(Screenshot grounding data)
■ ■ ■

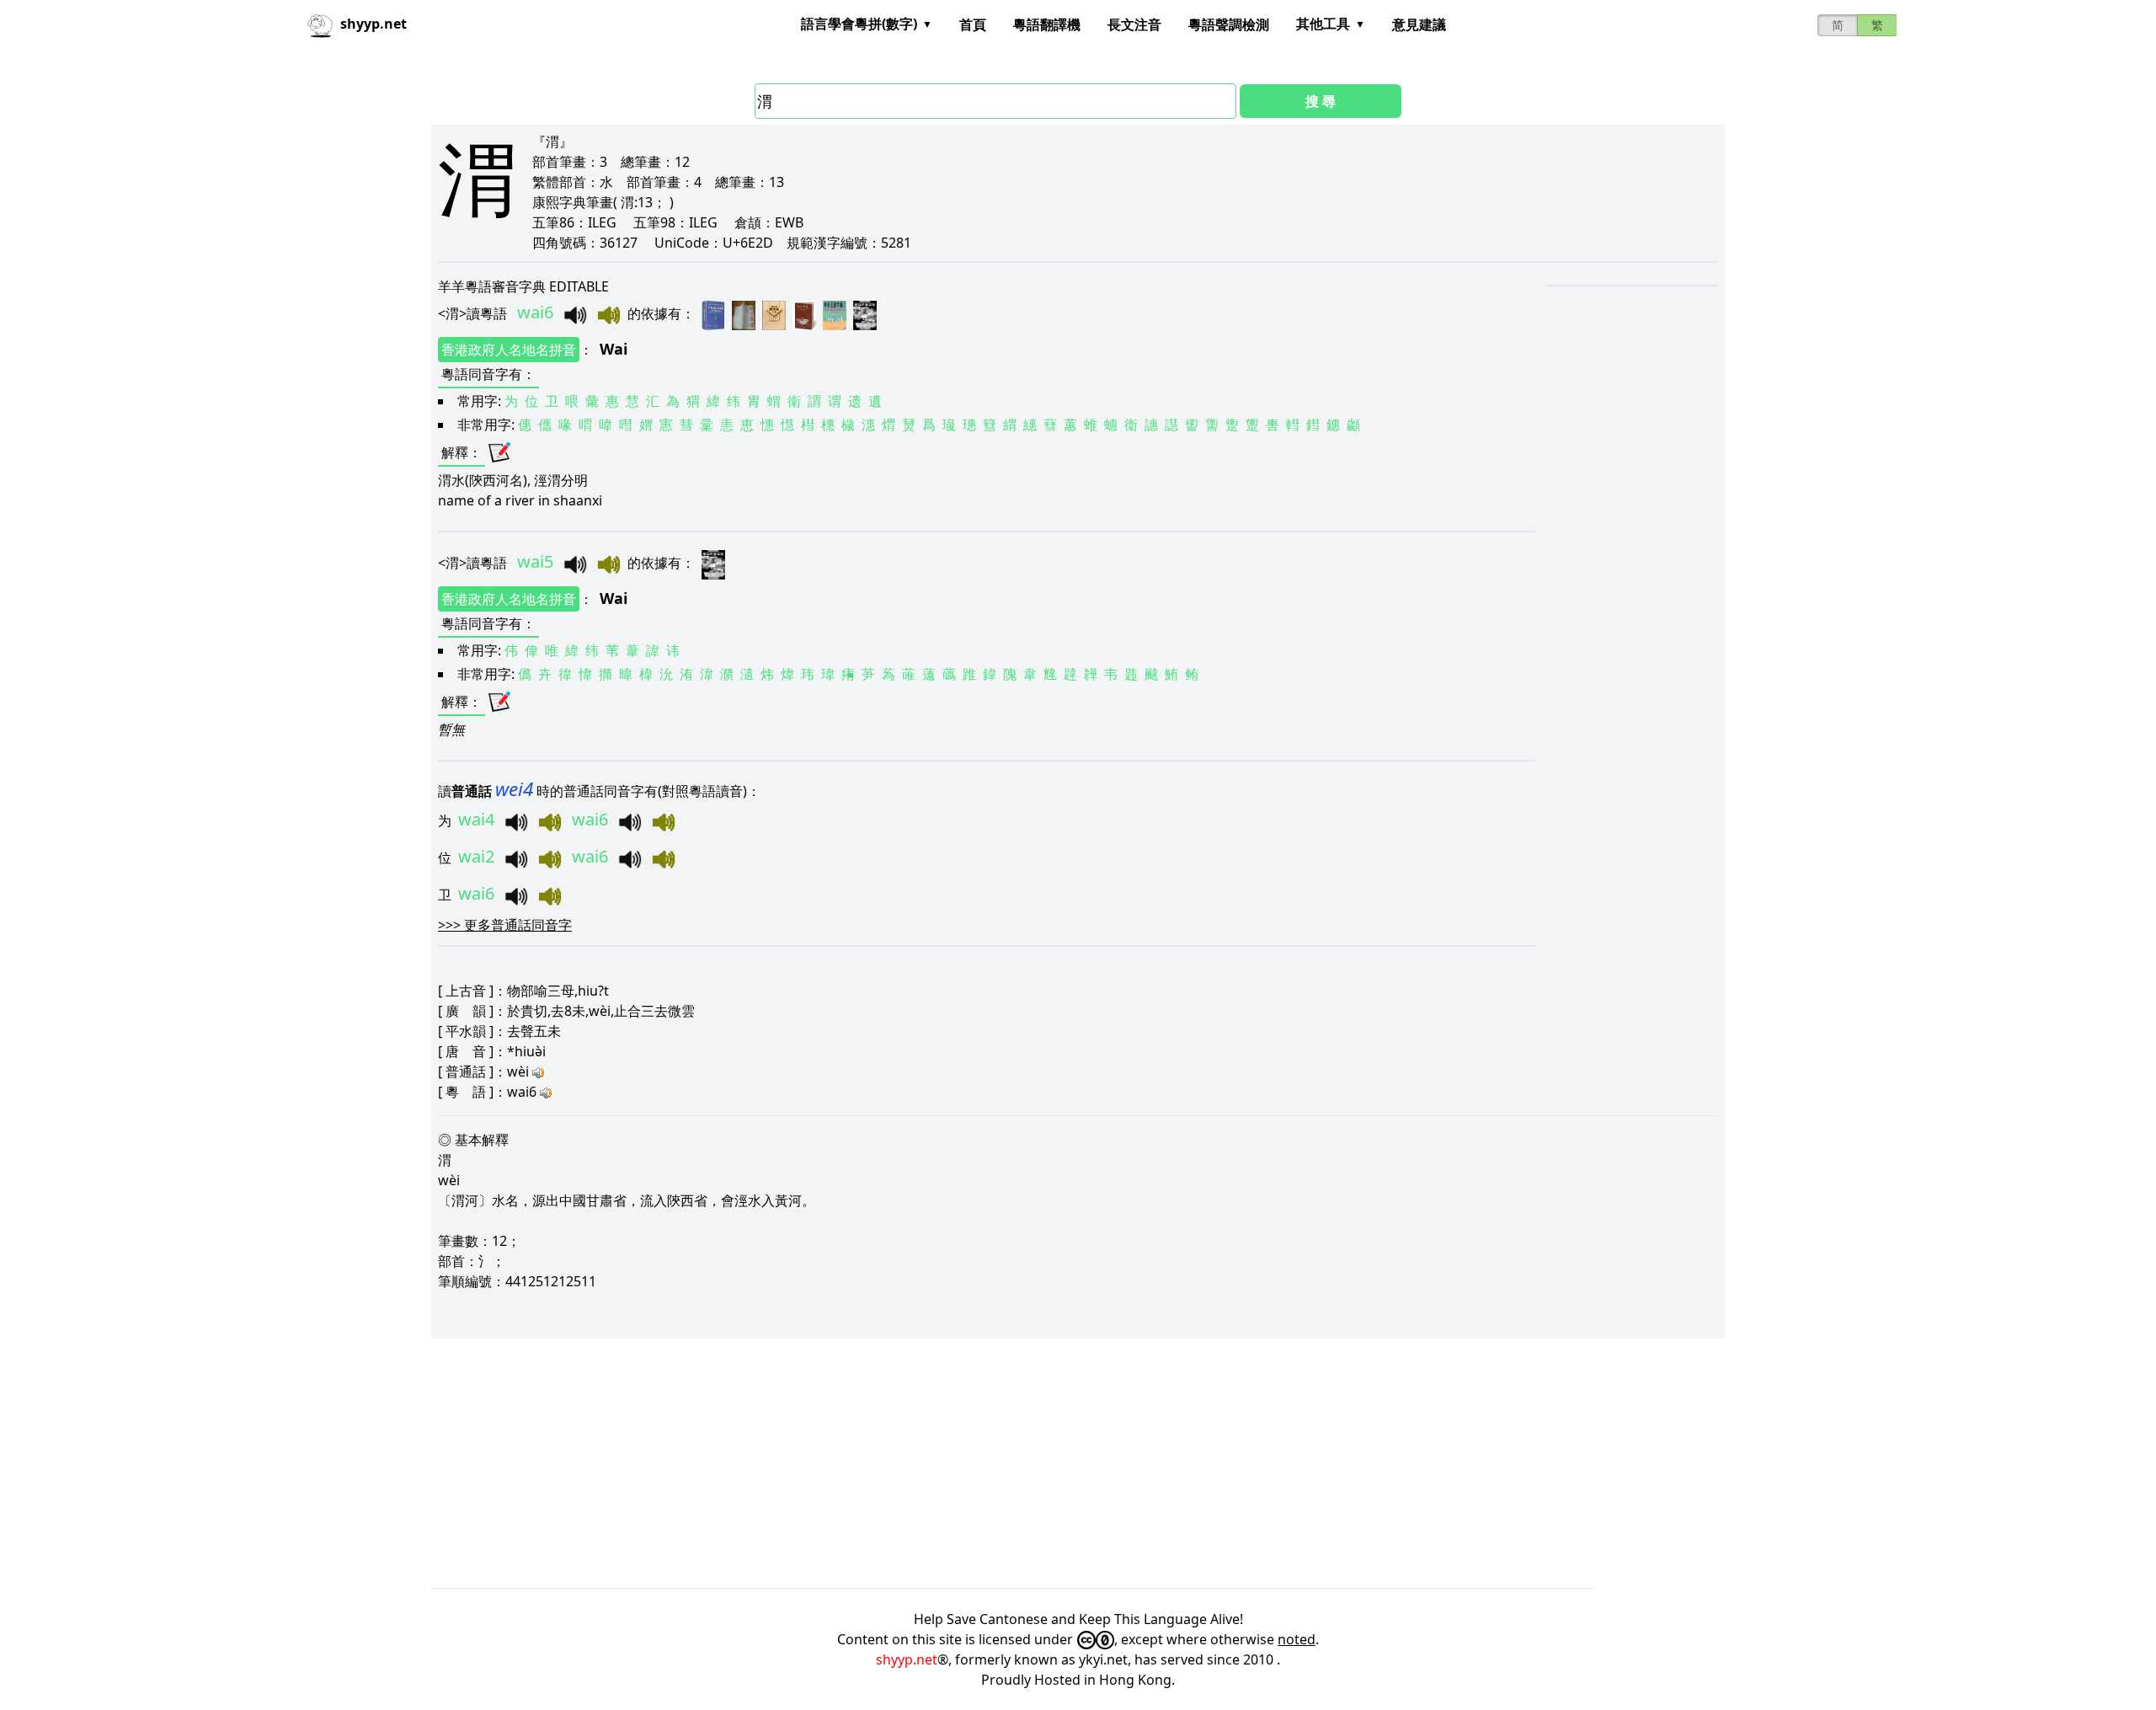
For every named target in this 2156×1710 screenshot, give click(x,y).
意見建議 (1419, 24)
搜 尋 (1320, 101)
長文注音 (1134, 24)
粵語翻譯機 (1047, 24)
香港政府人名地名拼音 (508, 349)
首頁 (972, 24)
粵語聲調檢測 (1228, 24)
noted (1296, 1639)
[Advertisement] (936, 1463)
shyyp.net (906, 1659)
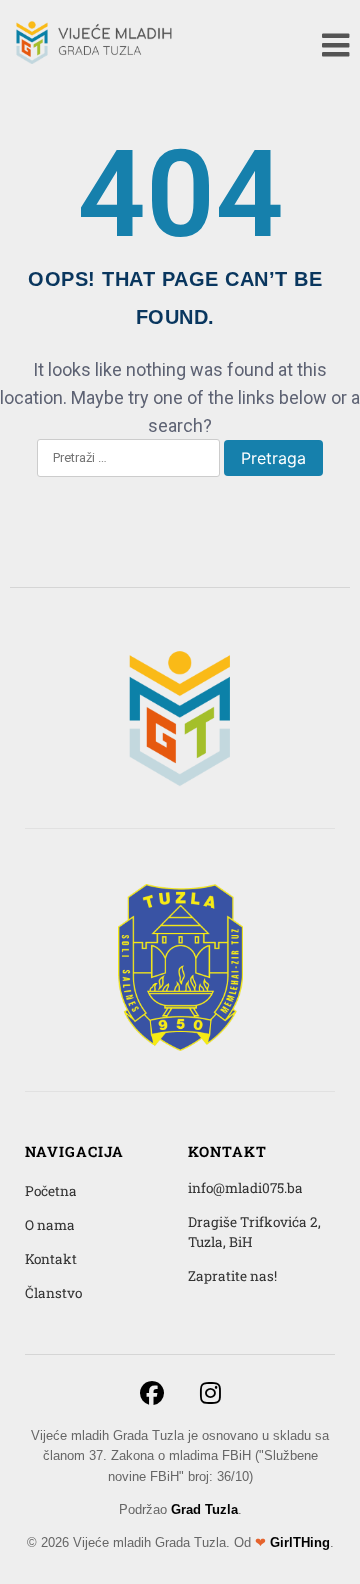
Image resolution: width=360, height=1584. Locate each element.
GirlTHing (300, 1542)
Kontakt (51, 1259)
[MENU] (336, 45)
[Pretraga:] (128, 459)
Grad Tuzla (204, 1509)
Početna (51, 1191)
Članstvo (53, 1293)
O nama (50, 1225)
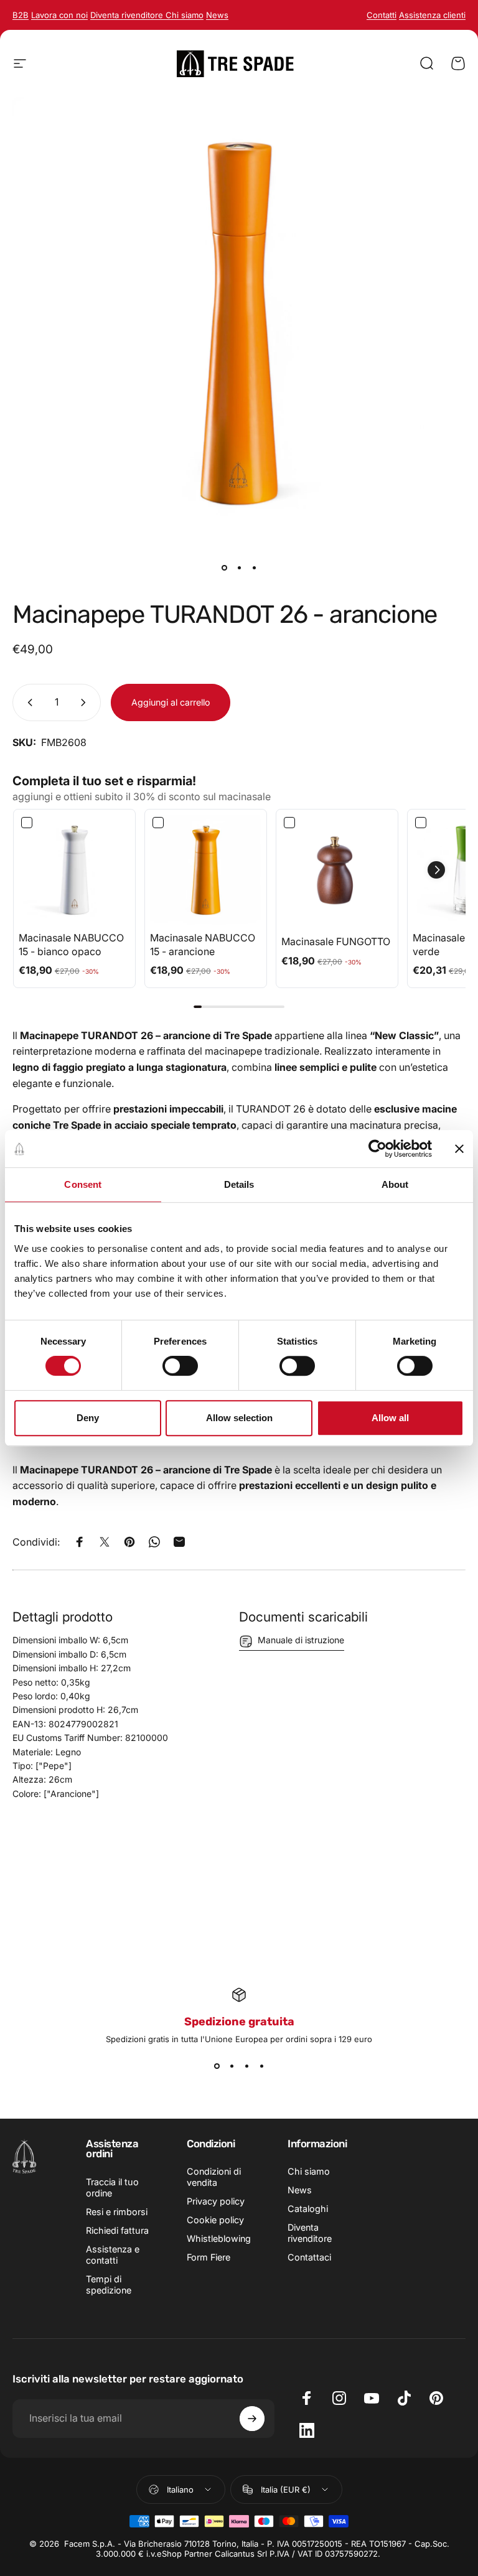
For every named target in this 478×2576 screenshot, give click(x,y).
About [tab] (395, 1184)
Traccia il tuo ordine (112, 2187)
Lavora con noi (59, 15)
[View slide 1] (216, 2066)
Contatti (381, 15)
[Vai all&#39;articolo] (224, 567)
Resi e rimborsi (117, 2211)
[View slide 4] (261, 2066)
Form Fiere (208, 2257)
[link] (74, 870)
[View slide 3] (246, 2066)
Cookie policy (215, 2219)
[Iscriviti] (252, 2418)
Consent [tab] (82, 1184)
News (300, 2190)
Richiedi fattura (117, 2230)
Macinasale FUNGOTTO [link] (335, 941)
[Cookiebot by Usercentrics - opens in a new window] (377, 1148)
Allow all (390, 1417)
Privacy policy (216, 2201)
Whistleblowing (219, 2238)
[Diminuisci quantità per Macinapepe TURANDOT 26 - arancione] (27, 702)
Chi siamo (309, 2171)
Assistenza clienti (432, 15)
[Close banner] (459, 1148)
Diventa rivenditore (128, 15)
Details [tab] (239, 1184)
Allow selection (239, 1417)
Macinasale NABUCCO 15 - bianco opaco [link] (71, 944)
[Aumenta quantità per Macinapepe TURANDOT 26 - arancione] (86, 702)
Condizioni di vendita (214, 2177)
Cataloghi (308, 2208)
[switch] (180, 1366)
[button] (436, 870)
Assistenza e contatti (112, 2255)
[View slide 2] (231, 2066)
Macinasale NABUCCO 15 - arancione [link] (202, 944)
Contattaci (309, 2257)
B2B (20, 15)
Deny (88, 1417)
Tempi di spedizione (108, 2284)
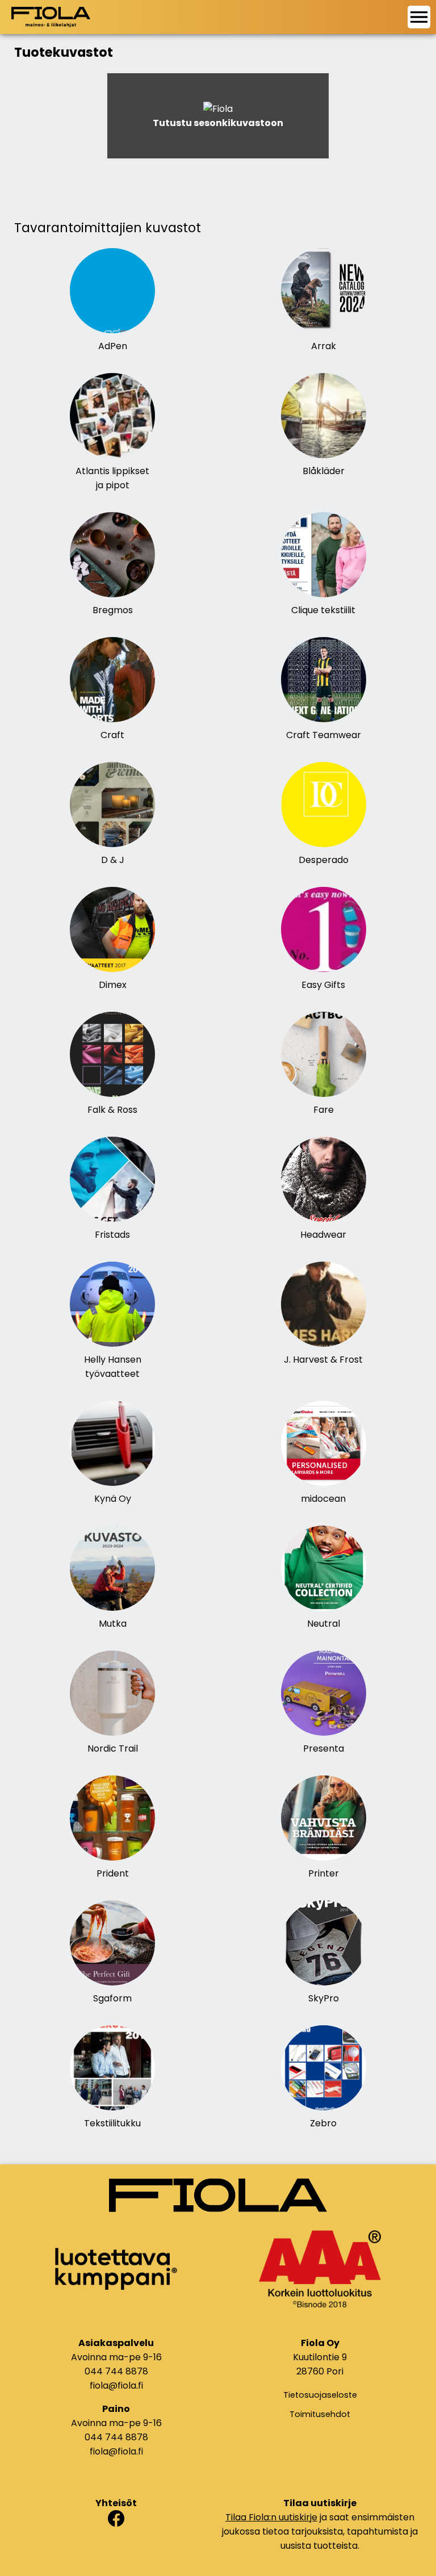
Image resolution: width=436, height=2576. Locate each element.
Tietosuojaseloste (320, 2395)
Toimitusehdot (320, 2414)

■ ■ ■

Retype the records verbatim, but not their images.

Result for this task:
For every named target in this 2156×1710 screenshot, give click(x,y).
意見建議 (1419, 24)
搜 尋 (1320, 101)
長文注音 (1134, 24)
粵語翻譯機 (1047, 24)
香港政府人名地名拼音 (508, 349)
首頁 (972, 24)
粵語聲調檢測 (1228, 24)
noted (1296, 1639)
[Advertisement] (936, 1463)
shyyp.net (906, 1659)
Image resolution: width=360, height=1584. Locate each element.
GirlTHing (300, 1542)
Kontakt (51, 1259)
[MENU] (336, 45)
[Pretraga:] (128, 459)
Grad Tuzla (204, 1509)
Početna (51, 1191)
Članstvo (53, 1293)
O nama (50, 1225)
For every named target in this 478×2576 screenshot, give click(x,y).
About [tab] (395, 1184)
Traccia il tuo ordine (112, 2187)
Lavora con noi (59, 15)
[View slide 1] (216, 2066)
Contatti (381, 15)
[Vai all&#39;articolo] (224, 567)
Resi e rimborsi (117, 2211)
[View slide 4] (261, 2066)
Form Fiere (208, 2257)
[link] (74, 870)
[View slide 3] (246, 2066)
Cookie policy (215, 2219)
[Iscriviti] (252, 2418)
Consent [tab] (82, 1184)
News (300, 2190)
Richiedi fattura (117, 2230)
Macinasale FUNGOTTO [link] (335, 941)
[Cookiebot by Usercentrics - opens in a new window] (377, 1148)
Allow all (390, 1417)
Privacy policy (216, 2201)
Whistleblowing (219, 2238)
[Diminuisci quantità per Macinapepe TURANDOT 26 - arancione] (27, 702)
Chi siamo (309, 2171)
Assistenza clienti (432, 15)
[Close banner] (459, 1148)
Diventa rivenditore (128, 15)
Details [tab] (239, 1184)
Allow selection (239, 1417)
Macinasale NABUCCO 15 - bianco opaco [link] (71, 944)
[Aumenta quantità per Macinapepe TURANDOT 26 - arancione] (86, 702)
Condizioni di vendita (214, 2177)
Cataloghi (308, 2208)
[switch] (180, 1366)
[button] (436, 870)
Assistenza e contatti (112, 2255)
[View slide 2] (231, 2066)
Macinasale NABUCCO 15 - arancione [link] (202, 944)
Contattaci (309, 2257)
B2B (20, 15)
Deny (88, 1417)
Tempi di spedizione (108, 2284)
Image resolution: width=436, height=2576. Locate each element.
Tietosuojaseloste (320, 2395)
Toimitusehdot (320, 2414)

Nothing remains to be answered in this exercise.